## TASK TO COMPLETE
Write the next part of the review of Syncrude operations, picking up after its final sentence.

## GIVEN PASSAGE
* Start *

REVIEW OF SYNCRUDE OPERATIONS
During the first quarter of 2007, the Syncrude Joint Venture ("Syncrude") oil production totalled 26.6 million barrels, or an average of 296,000 barrels per day, compared to 18.4 million barrels, or 205,000 barrels per day, during the same period of 2006. First quarter 2007 production was slightly under the 27 million barrel estimate provided in our January 29, 2007 Guidance Document. Net to the Trust, production totalled 9.8 million barrels in the first quarter of 2007 based on our 36.74 per cent working interest compared to 6.5 million barrels in 2006 based on a 35.49 per cent interest.
Production in the first quarter of 2007 was primarily affected by unplanned maintenance on Coker 8-2, which began in late 2006 and extended into late January, combined with constrained production rates from the new Coker 8 - 3. Comparatively, production in the first quarter of 2006 was affected by an extensive maintenance schedule with turnarounds of several units including an extended turnaround of Coker 8-1. As well, the increase in the Trust's share of Syncrude's production in 2007 reflects the Trust's higher 36.74 per cent ownership interest.
Coker 8-3 has been producing at about 70 per cent of its capacity since late 2006. During March, lower volumes from Coker 8-3 were offset by higher output from Cokers 8-1 and 8-2 with production averaging 356,000 barrels per day during the month. To bring Coker 8-3 closer to its design rate, Syncrude plans to perform maintenance starting in May of 2007 to remove coke residue build-up within the vessel. While maintenance on Coker 8-3 was not scheduled to occur this early in its run length, we did anticipate encountering various performance issues associated with bringing a new, complex expansion such as Stage 3 into operation.
Canadian Oil Sands' operating costs declined to $23.56 per barrel in the first quarter of 2007 compared with $40.26 per barrel in the same quarter last year. There was less turnaround and maintenance activity quarter-over-quarter, thereby increasing production and reducing per barrel costs. First quarter 2007 operating costs also reflect lower purchased energy and Syncrude incentive compensation costs compared to the same quarter of 2006 (see "Operating Costs" section of this MD&A for further discussion).

* End *

## EXTRACTED INFORMATION
* Start *

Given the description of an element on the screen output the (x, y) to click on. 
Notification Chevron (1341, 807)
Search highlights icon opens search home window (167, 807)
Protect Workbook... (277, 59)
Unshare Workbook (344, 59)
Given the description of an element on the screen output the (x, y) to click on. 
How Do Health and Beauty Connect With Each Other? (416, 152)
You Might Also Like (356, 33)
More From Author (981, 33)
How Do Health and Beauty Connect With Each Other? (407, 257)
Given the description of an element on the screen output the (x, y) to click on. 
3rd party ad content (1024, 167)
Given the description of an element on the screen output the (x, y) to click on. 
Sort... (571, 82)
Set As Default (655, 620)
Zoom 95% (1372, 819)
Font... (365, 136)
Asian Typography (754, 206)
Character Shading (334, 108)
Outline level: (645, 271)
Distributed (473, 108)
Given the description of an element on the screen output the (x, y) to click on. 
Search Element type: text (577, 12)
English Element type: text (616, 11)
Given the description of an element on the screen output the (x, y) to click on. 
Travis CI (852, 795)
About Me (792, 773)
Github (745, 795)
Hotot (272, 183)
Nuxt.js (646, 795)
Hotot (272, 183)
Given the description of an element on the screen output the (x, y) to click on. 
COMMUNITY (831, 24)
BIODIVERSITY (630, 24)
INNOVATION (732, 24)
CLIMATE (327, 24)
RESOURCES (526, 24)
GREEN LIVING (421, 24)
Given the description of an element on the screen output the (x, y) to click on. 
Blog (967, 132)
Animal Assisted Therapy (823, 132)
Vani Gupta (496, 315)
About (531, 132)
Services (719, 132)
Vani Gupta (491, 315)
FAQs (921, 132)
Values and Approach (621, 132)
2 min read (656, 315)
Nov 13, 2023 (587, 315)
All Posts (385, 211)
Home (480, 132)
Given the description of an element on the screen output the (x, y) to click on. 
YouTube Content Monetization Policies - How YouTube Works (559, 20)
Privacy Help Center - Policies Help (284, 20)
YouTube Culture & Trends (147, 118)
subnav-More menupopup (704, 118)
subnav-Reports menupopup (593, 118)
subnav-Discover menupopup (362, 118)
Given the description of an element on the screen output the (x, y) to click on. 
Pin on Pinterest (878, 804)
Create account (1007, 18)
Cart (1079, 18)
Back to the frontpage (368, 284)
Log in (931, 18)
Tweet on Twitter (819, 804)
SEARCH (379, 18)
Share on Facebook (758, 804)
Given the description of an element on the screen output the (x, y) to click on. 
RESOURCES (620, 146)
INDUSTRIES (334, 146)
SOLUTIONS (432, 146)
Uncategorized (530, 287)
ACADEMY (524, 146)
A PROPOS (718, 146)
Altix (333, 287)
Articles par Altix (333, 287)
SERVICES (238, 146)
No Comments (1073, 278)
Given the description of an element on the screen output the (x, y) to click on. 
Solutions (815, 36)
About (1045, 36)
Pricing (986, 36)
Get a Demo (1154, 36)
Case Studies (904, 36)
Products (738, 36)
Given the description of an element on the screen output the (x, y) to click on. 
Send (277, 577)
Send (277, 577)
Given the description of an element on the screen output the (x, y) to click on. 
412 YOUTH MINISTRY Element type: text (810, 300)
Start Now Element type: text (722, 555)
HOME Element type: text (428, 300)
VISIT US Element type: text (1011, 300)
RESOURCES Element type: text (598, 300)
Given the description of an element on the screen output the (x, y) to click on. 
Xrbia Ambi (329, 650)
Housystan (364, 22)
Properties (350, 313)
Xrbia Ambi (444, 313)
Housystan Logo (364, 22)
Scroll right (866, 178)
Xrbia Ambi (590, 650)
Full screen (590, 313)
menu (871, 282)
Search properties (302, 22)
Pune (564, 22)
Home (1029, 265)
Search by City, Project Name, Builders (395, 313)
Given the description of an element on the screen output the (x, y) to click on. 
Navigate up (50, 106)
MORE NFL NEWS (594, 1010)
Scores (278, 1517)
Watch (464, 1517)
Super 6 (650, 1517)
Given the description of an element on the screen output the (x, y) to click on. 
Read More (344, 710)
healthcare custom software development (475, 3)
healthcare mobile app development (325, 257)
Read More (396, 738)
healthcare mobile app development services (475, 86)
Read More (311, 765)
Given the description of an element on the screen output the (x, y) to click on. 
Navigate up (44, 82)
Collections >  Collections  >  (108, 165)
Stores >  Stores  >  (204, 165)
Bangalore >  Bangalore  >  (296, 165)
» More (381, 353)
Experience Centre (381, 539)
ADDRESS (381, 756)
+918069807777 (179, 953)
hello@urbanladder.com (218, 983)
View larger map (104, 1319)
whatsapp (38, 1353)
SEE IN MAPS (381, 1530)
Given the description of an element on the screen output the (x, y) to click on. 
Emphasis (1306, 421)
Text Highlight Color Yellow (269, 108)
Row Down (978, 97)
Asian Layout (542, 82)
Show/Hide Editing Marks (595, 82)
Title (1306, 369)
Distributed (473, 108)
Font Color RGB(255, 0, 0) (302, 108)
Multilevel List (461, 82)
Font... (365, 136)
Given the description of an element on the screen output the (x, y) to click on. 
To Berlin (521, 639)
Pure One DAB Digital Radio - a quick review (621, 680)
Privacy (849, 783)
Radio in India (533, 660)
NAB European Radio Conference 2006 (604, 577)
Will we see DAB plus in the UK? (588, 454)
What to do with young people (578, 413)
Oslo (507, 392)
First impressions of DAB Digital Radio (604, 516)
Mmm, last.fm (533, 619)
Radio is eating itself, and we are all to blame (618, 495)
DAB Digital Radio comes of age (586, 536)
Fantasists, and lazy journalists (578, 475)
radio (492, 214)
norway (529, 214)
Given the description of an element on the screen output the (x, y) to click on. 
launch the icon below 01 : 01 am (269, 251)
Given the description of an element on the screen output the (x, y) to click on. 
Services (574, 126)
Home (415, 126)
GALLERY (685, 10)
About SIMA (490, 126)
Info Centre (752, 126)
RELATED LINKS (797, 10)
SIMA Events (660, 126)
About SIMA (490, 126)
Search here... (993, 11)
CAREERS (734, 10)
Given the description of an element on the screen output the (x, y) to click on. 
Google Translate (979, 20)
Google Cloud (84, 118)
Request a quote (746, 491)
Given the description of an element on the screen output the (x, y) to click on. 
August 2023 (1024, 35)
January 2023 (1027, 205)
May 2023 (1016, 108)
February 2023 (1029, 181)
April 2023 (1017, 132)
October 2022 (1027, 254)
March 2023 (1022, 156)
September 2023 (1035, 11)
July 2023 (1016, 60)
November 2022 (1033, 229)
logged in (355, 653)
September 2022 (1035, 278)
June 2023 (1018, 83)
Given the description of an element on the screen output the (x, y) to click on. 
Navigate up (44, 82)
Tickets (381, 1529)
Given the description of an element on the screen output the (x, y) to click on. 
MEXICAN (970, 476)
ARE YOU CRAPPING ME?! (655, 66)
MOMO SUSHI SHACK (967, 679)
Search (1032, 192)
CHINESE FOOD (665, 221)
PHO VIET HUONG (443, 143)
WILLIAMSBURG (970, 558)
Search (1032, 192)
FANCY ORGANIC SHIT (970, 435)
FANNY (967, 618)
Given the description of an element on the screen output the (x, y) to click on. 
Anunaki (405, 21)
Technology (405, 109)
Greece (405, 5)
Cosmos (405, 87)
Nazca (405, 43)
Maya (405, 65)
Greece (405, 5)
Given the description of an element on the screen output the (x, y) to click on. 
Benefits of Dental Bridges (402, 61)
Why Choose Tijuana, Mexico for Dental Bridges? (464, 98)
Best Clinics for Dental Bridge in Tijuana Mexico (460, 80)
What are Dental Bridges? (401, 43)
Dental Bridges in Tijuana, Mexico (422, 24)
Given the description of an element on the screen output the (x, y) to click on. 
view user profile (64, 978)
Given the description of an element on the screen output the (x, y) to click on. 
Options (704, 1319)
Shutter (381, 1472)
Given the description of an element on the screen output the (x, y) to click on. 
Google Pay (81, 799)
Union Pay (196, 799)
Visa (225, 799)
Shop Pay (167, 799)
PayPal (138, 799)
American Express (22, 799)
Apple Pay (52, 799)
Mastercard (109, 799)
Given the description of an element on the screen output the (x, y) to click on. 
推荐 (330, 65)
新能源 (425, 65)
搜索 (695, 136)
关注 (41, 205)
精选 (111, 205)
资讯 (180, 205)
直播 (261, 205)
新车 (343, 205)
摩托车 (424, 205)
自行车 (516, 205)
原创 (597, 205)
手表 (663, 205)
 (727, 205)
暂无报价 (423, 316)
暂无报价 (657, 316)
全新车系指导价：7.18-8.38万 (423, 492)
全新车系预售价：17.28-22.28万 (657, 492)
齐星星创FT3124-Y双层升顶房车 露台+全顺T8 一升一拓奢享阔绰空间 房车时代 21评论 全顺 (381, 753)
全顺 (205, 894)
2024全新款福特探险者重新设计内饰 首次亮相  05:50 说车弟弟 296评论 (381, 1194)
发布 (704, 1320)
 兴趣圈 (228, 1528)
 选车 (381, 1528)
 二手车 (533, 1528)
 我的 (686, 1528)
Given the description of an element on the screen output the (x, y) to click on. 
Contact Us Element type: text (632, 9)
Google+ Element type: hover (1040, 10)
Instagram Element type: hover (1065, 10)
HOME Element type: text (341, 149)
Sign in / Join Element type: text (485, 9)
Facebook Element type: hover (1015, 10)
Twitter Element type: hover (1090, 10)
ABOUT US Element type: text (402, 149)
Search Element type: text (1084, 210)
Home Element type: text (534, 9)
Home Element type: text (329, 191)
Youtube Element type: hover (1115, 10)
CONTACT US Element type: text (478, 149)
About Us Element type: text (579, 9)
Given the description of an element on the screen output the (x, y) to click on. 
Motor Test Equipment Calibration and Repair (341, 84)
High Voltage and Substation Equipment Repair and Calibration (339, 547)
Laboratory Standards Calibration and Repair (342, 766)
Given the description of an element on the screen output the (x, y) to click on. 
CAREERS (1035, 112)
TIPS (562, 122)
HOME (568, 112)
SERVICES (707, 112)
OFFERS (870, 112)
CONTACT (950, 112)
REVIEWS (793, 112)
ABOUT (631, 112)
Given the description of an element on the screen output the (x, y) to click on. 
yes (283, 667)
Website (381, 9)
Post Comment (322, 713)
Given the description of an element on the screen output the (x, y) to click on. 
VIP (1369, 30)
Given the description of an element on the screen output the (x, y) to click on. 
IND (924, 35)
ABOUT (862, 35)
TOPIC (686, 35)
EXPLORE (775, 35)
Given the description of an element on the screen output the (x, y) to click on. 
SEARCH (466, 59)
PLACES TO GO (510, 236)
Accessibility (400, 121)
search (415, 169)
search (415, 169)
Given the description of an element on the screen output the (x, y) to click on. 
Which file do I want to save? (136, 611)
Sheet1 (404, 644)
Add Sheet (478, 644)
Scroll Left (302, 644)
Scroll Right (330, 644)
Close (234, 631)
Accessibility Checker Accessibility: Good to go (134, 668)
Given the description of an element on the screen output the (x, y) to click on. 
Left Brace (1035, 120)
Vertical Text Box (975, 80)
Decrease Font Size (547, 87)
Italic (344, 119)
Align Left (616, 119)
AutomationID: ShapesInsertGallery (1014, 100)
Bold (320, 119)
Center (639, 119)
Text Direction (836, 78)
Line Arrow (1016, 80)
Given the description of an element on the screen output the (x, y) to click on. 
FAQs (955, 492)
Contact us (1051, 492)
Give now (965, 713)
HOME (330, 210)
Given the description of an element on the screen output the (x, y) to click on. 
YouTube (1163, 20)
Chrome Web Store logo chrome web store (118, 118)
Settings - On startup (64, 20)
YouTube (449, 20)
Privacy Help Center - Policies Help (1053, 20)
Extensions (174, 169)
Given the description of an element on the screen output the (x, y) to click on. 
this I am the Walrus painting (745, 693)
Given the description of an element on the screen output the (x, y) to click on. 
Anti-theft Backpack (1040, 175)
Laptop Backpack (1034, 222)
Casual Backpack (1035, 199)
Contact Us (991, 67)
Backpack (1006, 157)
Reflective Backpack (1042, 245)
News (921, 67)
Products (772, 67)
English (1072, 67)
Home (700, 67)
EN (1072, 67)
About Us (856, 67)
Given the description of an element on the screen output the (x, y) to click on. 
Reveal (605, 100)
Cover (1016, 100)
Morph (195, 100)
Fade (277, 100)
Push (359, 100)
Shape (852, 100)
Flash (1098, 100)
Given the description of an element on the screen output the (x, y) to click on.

* End *

## RESPONSE TO THIS EXERCISE
Syncrude's post-Stage 3 facilities have the design capability to produce approximately 375,000 barrels per day when operating at full capacity under optimal conditions and with no downtime for maintenance or turnarounds. This daily production capacity is referred to as "barrels per stream day". However, under normal operating conditions, scheduled downtime is required for maintenance and turnaround activities and unscheduled downtime will occur as a result of mechanical problems, unanticipated repairs and other slowdowns. When allowances for such downtime are included, the daily design productive capacity of Syncrude's post-Stage 3 facilities is approximately 350,000 barrels per day on average and is referred to as "barrels per calendar day". All references to Syncrude's productive capacity in the following discussions refer to barrels per calendar day, unless stated otherwise.
The Trust's production volumes differ from its sales volumes due to changes in inventory, which are primarily in-transit pipeline volumes. These in-transit volumes vary with current production. The growth in Syncrude(TM) Sweet Blend ("SSB") volumes from the Stage 3 facilities also has required Canadian Oil Sands to access more distant markets to sell its volumes, which generally increases in-transit pipeline volumes. The impact of Syncrude's first quarter operations on Canadian Oil Sands' financial results is more fully discussed later in this MD&A.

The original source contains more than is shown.